Kent Nagano’s coherent, exciting performance of Mahler’s Symphony No. 7 with the Montreal Symphony Orchestra at Roy Thomson Hall not long ago has me looking forward to his forthcoming appearance with Tafelmusik next January when he will be conducting Beethoven’s insdispensable Symphony No. 5 and underrated Mass in C Major.

Two Parts of Triple Forte: When he hosted This Is My Music on CBC Radio 2, Ottawa-based pianist David Jalbert spoke about how he had been intimidated by Glenn Gould’s Goldberg Variations until hearing Murray Perahia’s version showed him that there are other ways to play the piece. On March 11 the Music Toronto audience will get a chance to hear how Jalbert’s interpretation of Bach’s seminal masterpiece has evolved since his CD of it was released to wide acclaim (including Christina Petrowska Quilico’s review in the May 2012 WholeNote) two years ago.

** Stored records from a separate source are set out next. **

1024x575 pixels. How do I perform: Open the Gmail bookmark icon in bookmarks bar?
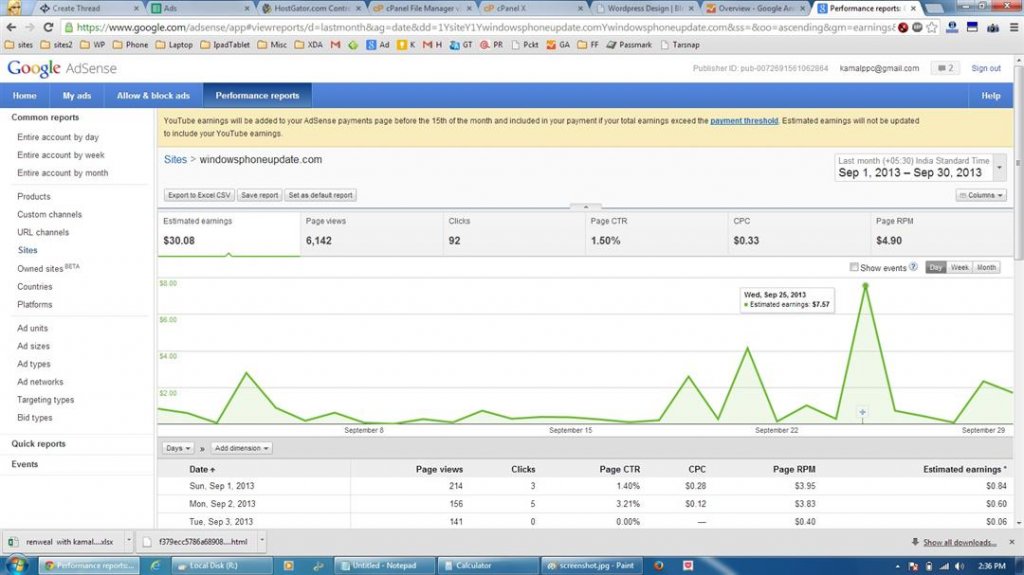pyautogui.click(x=336, y=45)
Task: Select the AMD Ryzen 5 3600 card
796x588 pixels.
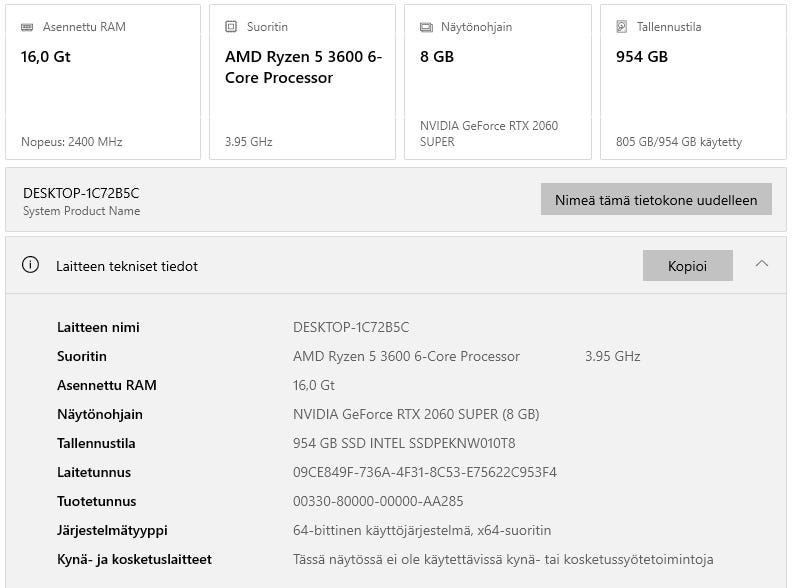Action: (304, 82)
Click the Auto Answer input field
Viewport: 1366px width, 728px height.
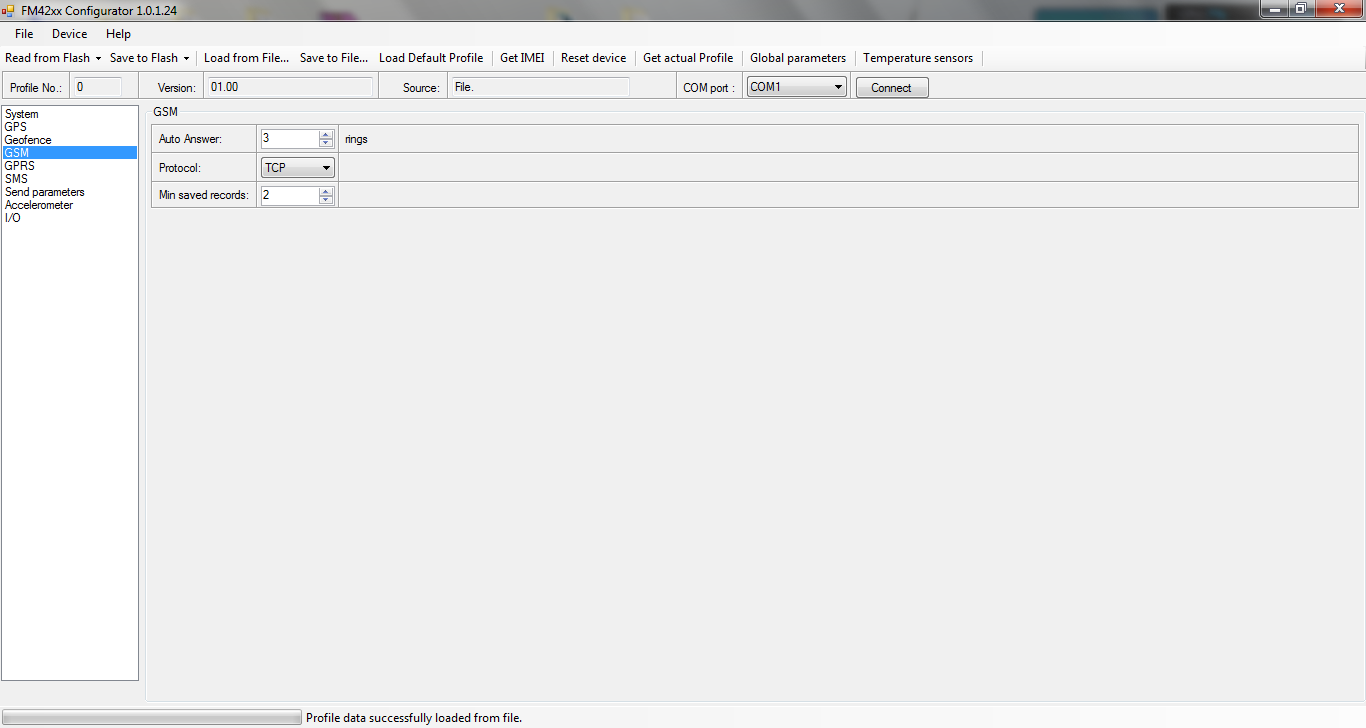pos(289,139)
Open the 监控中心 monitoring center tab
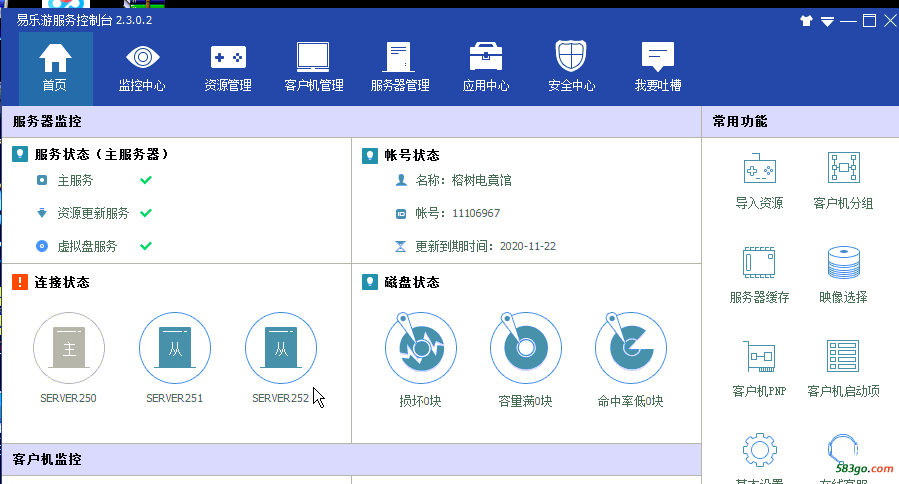 tap(142, 67)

Coincidentally, on March 20 the Women’s Musical Club of Toronto is presenting  the impressive cellist Yegor Dyachkov, Jalbert’s partner in the Triple Forte trio (violinist Jasper Wood is the third member), in a tantalizing program with pianist Jean Saulnier that includes the world premiere (and WMCT commission) of Atonement by Christos Hatzis.

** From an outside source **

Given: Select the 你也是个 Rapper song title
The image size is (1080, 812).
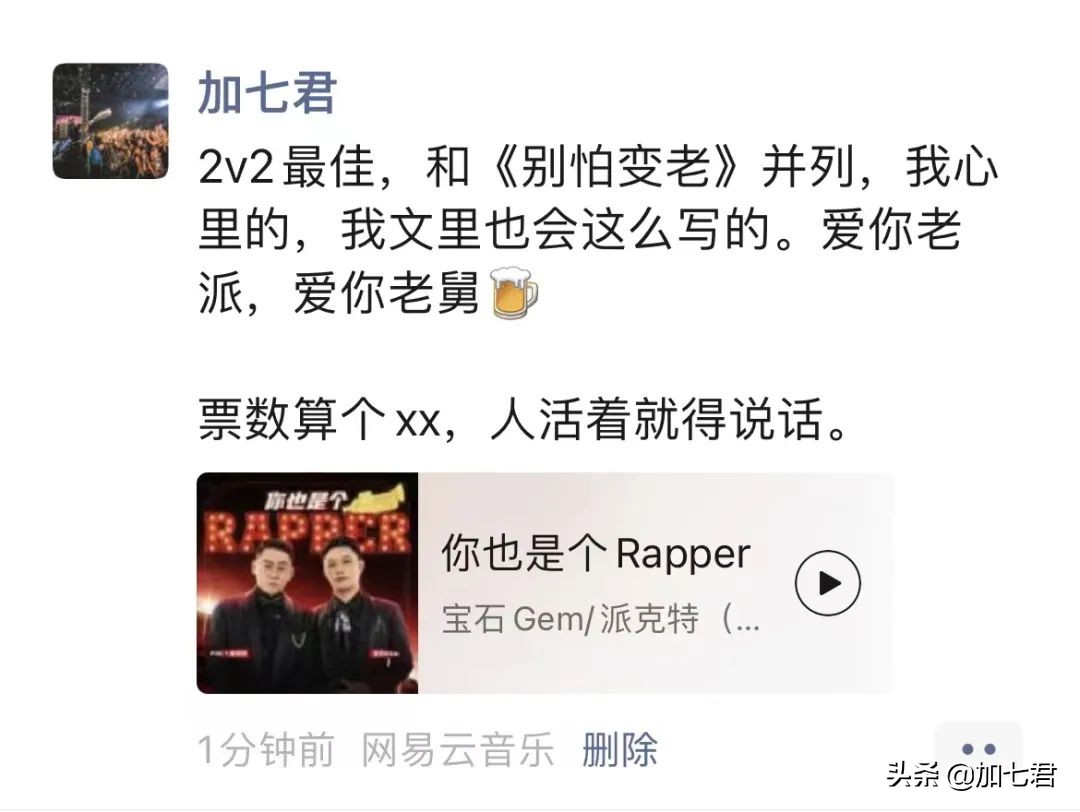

Beethoven’s middle cello sonata as well as Britten and Shostakovich’s contributions to the repertoire complete the afternoon’s recital.

And More: The redoubtable Kitchener-Waterloo Chamber Music Society has six concerts on tap this month and two in the first week of April. Of particular interest: James Campbell performs Brahms’ second sonata for clarinet and piano (with Leopoldo Erice) on March 8 then joins the Penderecki String Quartet for the composer’s sublime Clarinet Quintet. Trio Voce includes Marina Hoover, founding cellist of the St. Lawrence String Quartet, violinist Jasmine Lin and pianist Patricia Tao. Their March 21 evening features trios by Haydn, Dvorák and Brahms.

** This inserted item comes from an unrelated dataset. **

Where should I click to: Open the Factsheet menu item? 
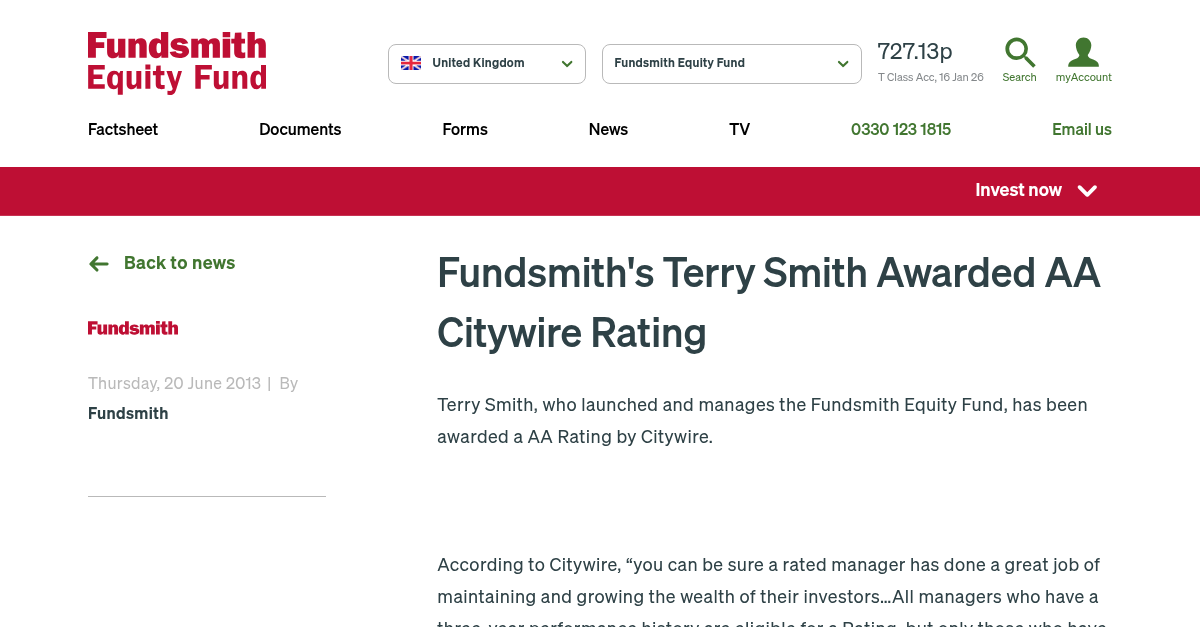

On March 16, Mooredale Concerts presents Guillermo González performing his own edited version of Albéniz’s Iberia Suite. Judging by his 1998 Naxos recording, González clearly transmits the Spanish character of this keyboard masterpiece in an engaging rough-hewn manner compared to the more elegant style of his fellow Spaniard Alicia de Larrocha. (For sheer virtuosity, Marc-André Hamelin’s luminous, impressionistic version is unmatched, however.)

Angela Hewitt continues her recent foray into Beethoven’s universe (see this month’s DISCoveries) with her TSO appearance  March 20 and 22 playing the composer’s Piano Concerto No. 5 “Emperor.” Guest conductor Hannu Lintu also leads the orchestra in Sibelius’ thrilling Symphony No 5.

Paul Ennis is managing editor of The WholeNote.